But council members C.O. Bradford, Dave Martin, Michael Kubosh and Brenda Stardig maintained the November election is not about repealing the ERO and voted against the ballot measure.
“The voters in November cannot vote to repeal anything,” said Bradford, an attorney and one of the most outspoken critics of the ballot language during the Aug. 4 council meeting. “If the ballot language says anything about the voters repealing something, it’s wrong!”
Bradford voted for the ordinance last year but opposed the ballot language because he wanted “the ballot to be right.”
During debate, Parker insisted the language on the ballot was consistent with the petition calling for the repeal of the ERO. Dave Welch, executive director of the Houston Area Pastors Council (HAPC), said that reasoning may make sense but was inconsistent with the Supreme Court directive and the city charter.
The charter, not the petition, Martin said, dictates the ballot language, which in its current form is a “purposeful attempt to mislead voters.” Martin’s Aug. 5 allegation continued a tone of acrimony between Parker and those who disagree with her ideologically or managerially.
During Taylor’s Aug. 4 public testimony, Parker took an unprovoked jab at Taylor. Just before calling on a council member to speak, she turned to Taylor and said, “I like the new hair color, by the way.”
Bradford chided Parker for her snide remarks, but Martin made it clear Parker, a lesbian, was operating by a blatant double standard.
Referring to himself, Martin said, “If Dave Martin had criticized a transgendered individual for the color of their hair my name and my picture would be on the first page of the paper and people would be calling for me to resign – immediately!”
Turning to Taylor who stood at the podium for addressing council, he added, “So for that, sir, I apologize. It’s not fair.”
Welch, who attended the Aug. 4 and 5 city council sessions said in his more than 30 years of work as a pastor and advocate for church-lead civic reforms he didn’t “recall seeing a more grotesque display of childish behavior.”
But that, he said, speaks to the “bigger narrative” of the year-long struggle—the spiritual nature of the work at hand.

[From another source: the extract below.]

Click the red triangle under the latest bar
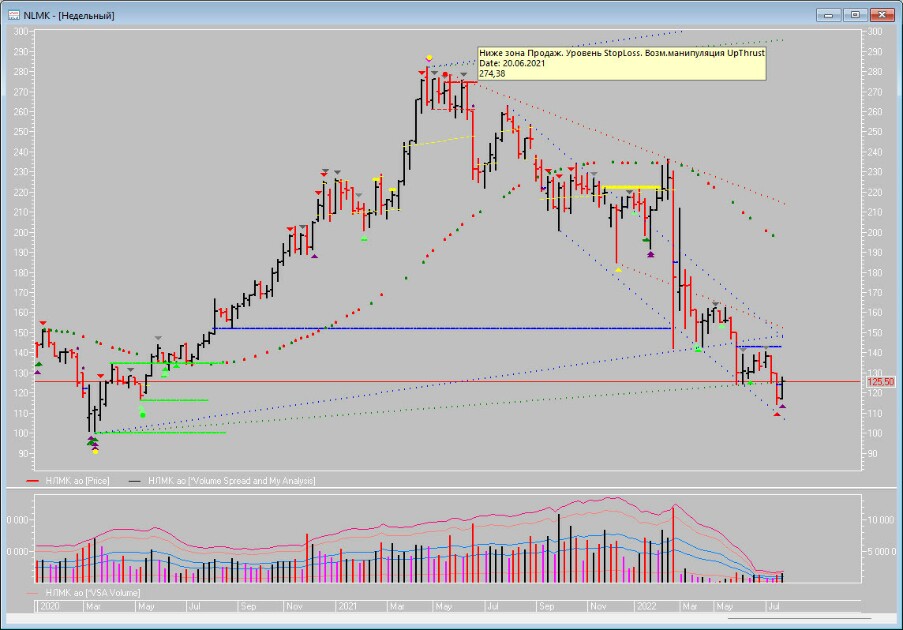Image resolution: width=903 pixels, height=630 pixels. click(777, 414)
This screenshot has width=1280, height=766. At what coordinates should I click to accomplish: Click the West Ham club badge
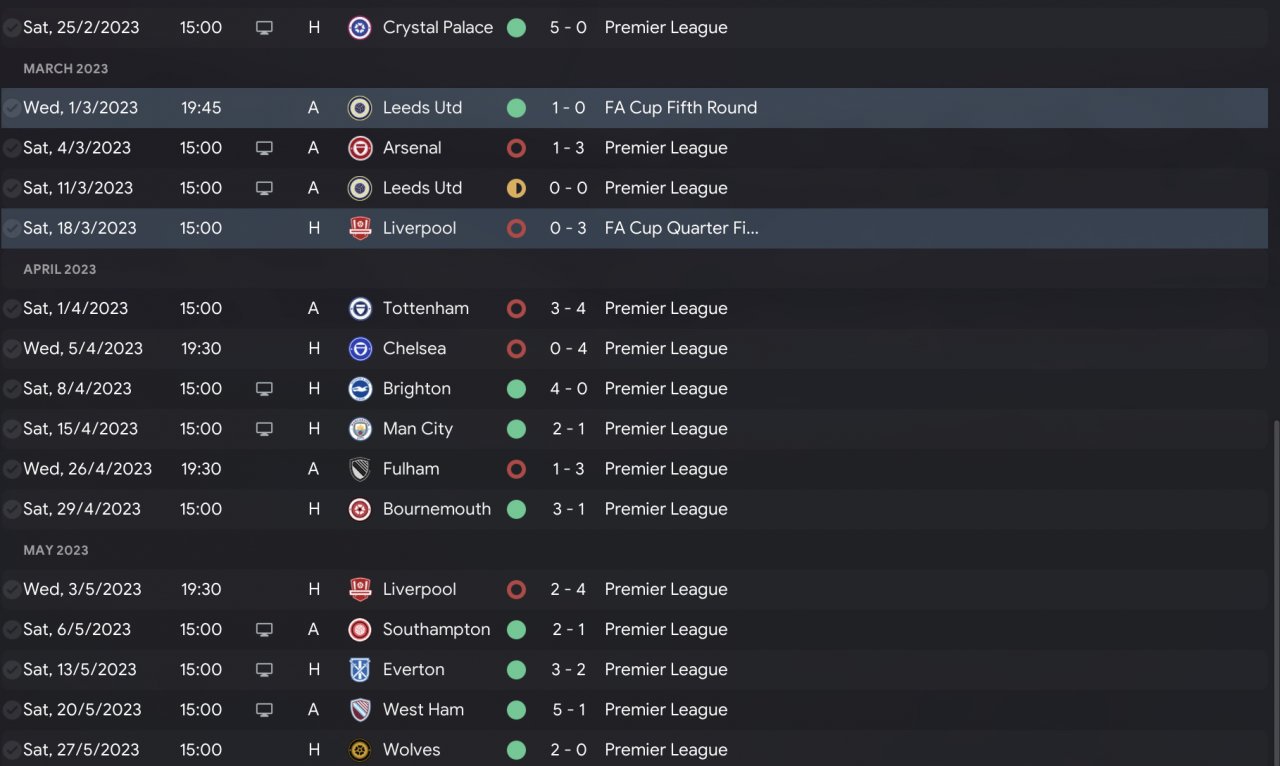click(x=360, y=710)
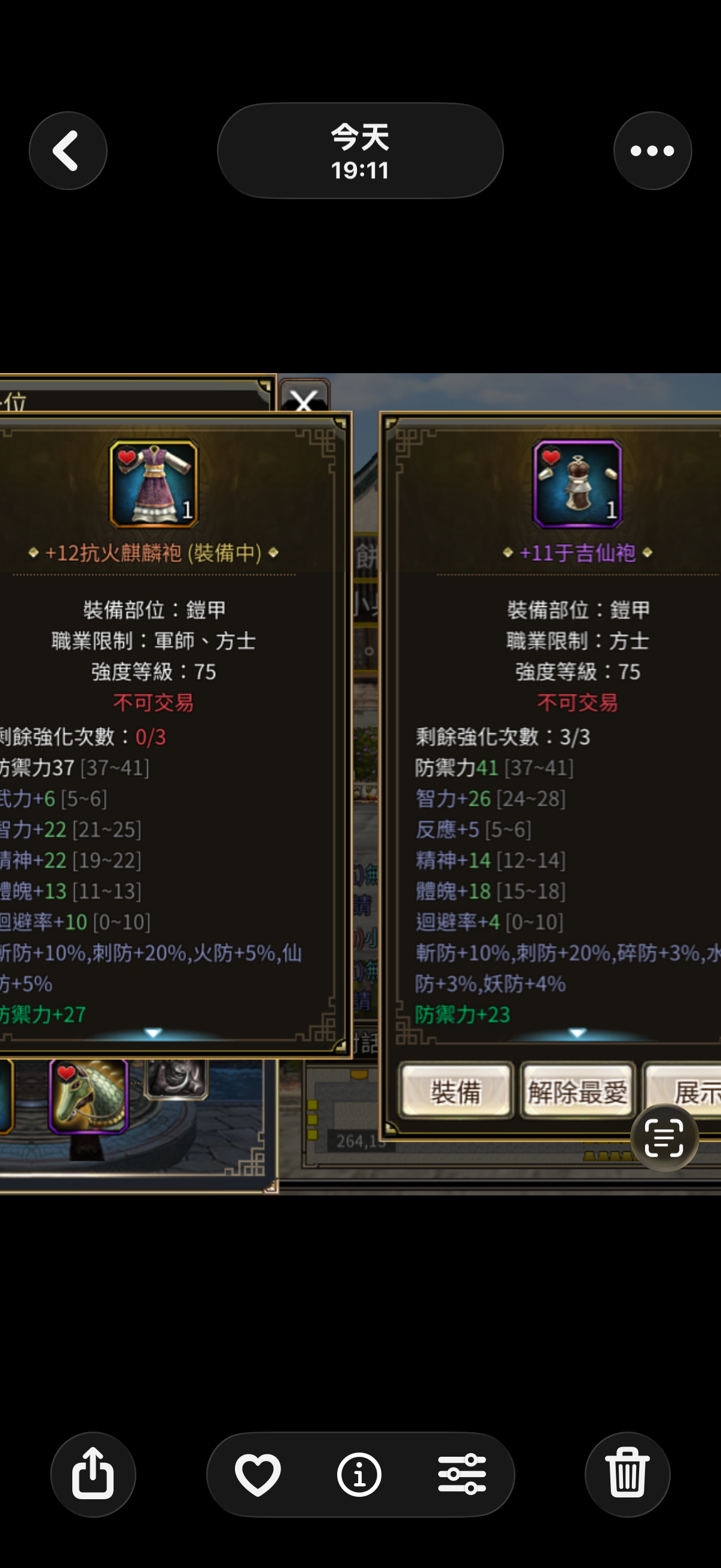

“The pastors in this coalition representing every walk of life serve, minister to and are for what is best for the people in this great city,” the HAPC wrote in response to the ruling. “We are called to love and also to speak the truth that sets us free from that which would harm or destroy those God created in His image. We also have and will oppose any words or actions that in any way diminish the humanity and dignity of the individual, even those with whom we disagree.”